* start *

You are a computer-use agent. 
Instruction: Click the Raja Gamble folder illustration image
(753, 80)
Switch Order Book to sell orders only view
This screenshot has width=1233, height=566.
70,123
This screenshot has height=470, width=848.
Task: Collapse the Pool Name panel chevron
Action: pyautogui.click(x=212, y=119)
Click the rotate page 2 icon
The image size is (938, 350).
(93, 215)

* end *

* **WHAT THIS TASK INVOLVES**: Update these rows by replacing "computer-use agent" with "screen assistant" and leaving everything else the same.

* **ANSWER FOR THIS EXERCISE**:
You are a screen assistant. 
Instruction: Click the Raja Gamble folder illustration image
(753, 80)
Switch Order Book to sell orders only view
This screenshot has width=1233, height=566.
70,123
This screenshot has height=470, width=848.
Task: Collapse the Pool Name panel chevron
Action: pyautogui.click(x=212, y=119)
Click the rotate page 2 icon
The image size is (938, 350).
(93, 215)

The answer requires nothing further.